Die Genossenschaft Neue Energien West ehrt Peter Nößner. Bei einer kleinen Feierstunde erhielt der Döllnitzer Solarpark den Namen des 2014 verstorbenen Schwarzenbacher Bürgermeisters. Bei einer Feierstunde am Peter-Nößner-Solarpark erinnerten Führung und Gründer an den Wegbereiter der Genossenschaft.

Pressaths früherer Bürgermeister Konrad Merkl hat den neuen Namen vorgeschlagen. Die Gremien der NEW und der Bürgerenergiegenossenschaft griffen Merkls Idee auf. Der Park in Döllnitz war der erste der NEW. "In Achtung und Ehre für den viel zu früh verstorbenen Vorstandskollegen der NEW eG, Herrn Peter Nößner" soll der Park nun Peter-Nößner-Solarpark heißen.

NEW-Vorstandsvorsitzender Helmuth Wächter begrüßte zunächst die Witwe Gabriela Nößner und Tochter Veronika, bevor er an die Planungsarbeit in den Jahren 2007 und 2008 erinnerte. Viele Gespräche seien der Gründung der Neuen Energien West im Februar 2009 und der Bürgerenergiegenossenschaft Juni 2009 vorausgegangen. "Weit vor der großen Energiewendediskussion war man sich einig, es muss was getan werden", sagte Wächter. "Damals haben sich starke Städte und Kommunen zusammengeschlossen, um ihre Energiewende umzusetzen." Zuerst mit kleineren Photovoltaikdachanlagen, dann mit großen Freilandanlagen.

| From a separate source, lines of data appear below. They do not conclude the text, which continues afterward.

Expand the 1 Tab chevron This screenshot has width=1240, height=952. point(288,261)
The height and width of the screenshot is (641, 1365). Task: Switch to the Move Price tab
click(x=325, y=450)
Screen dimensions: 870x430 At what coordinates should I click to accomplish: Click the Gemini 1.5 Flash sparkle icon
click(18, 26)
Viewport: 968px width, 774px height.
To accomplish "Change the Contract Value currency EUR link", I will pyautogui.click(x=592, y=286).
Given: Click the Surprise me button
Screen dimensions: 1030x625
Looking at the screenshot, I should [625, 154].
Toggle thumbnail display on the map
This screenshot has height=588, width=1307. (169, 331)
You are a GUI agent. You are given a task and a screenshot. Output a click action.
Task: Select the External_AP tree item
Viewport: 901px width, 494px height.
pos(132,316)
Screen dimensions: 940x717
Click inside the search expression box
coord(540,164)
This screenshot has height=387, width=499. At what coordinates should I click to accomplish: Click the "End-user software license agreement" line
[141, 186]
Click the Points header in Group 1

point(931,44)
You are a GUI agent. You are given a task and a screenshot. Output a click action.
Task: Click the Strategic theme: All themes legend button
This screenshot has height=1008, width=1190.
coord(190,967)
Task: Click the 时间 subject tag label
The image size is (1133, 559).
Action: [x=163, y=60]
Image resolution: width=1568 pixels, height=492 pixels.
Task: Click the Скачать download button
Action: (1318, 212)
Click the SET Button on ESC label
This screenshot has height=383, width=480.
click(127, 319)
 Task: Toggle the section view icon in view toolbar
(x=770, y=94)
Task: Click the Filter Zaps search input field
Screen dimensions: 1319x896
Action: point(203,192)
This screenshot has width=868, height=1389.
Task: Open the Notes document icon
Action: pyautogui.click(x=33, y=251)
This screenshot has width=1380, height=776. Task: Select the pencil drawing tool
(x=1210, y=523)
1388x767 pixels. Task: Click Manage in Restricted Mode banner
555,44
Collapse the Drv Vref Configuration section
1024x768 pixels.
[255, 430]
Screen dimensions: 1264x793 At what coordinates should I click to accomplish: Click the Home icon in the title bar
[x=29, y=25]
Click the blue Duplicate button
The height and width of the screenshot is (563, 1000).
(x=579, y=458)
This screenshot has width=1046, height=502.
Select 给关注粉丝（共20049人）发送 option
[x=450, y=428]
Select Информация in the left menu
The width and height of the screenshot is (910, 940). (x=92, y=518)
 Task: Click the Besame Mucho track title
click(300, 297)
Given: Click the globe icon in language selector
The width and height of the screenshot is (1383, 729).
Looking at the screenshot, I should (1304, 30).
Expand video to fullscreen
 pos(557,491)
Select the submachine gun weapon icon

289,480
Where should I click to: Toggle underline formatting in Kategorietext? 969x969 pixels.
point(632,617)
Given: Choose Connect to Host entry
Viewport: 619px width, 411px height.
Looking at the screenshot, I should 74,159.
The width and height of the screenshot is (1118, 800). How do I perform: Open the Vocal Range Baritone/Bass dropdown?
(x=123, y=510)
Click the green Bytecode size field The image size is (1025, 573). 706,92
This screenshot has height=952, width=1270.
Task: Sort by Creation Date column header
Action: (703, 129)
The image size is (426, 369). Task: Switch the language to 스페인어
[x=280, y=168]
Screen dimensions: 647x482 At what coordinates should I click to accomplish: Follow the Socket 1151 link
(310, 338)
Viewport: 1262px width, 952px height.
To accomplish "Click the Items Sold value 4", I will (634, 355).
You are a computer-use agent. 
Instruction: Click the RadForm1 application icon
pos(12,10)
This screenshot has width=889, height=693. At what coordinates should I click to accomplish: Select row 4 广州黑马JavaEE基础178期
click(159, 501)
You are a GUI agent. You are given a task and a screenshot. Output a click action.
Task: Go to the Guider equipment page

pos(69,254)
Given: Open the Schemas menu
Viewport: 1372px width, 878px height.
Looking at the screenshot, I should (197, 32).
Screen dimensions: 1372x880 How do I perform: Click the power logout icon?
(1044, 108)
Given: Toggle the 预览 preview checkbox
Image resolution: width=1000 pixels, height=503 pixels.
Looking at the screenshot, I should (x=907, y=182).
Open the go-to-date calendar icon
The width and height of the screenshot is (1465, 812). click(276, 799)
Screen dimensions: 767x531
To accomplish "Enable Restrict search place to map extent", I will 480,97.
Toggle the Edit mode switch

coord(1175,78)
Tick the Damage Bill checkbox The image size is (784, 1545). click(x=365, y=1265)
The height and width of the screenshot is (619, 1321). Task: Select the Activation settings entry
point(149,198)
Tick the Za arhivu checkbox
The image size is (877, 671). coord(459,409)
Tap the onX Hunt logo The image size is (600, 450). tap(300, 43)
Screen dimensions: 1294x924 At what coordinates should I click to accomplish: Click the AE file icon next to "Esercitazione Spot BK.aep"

Es sei ein harter Kampf gewesen, bis die Verträge für den Döllnitzer Park unter Dach- und Fach waren, und der erste Freiflächenpark der NEW eG und der Bürgerenergiegenossenschaft West im Juni 2010 errichtet und im Dezember 2011 auf 1,9 Megawatt Peak ausgebaut war. In die beiden Bauabschnitte habe die NEW 4,3 Mio. Euro investiert. "Peter Nößner war von Anfang an mit dabei. Er war einer der Anschieber, einer der Leute, die angepackt und Verantwortung übernommen haben." Er habe sich von Anfang an als Vorstand eingebracht. "Unser Kollege Peter hat sich durch seine Präsenz bei allen Fragen zu seinen Genossenschaften ausgezeichnet", lobte Wächter. Nachdem er sich einen Überblick und eine Meinung gebildet hatte, stand seine Entscheidung fest: "Da brauch ma nimma lang reden. Wir machen des", seien seine Worte gewesen.

Mit der Namensgebung "Peter-Nößner-Solarpark" sollen seine Verdienste sichtbar werden. "Wir werden unseren Vorstandskollegen Peter Nößner immer in einer guten Erinnerung behalten, und unsere Genossenschaften auch in seinem Sinne weiterführen", versprach Helmuth Wächter zum Schluss. Im Anschluss enthüllte er mit Gabriela Nößner und Tochter Veronika das Transparent mit Namen "Peter-Nößner-Solarpark" direkt neben der Hauptzufahrt.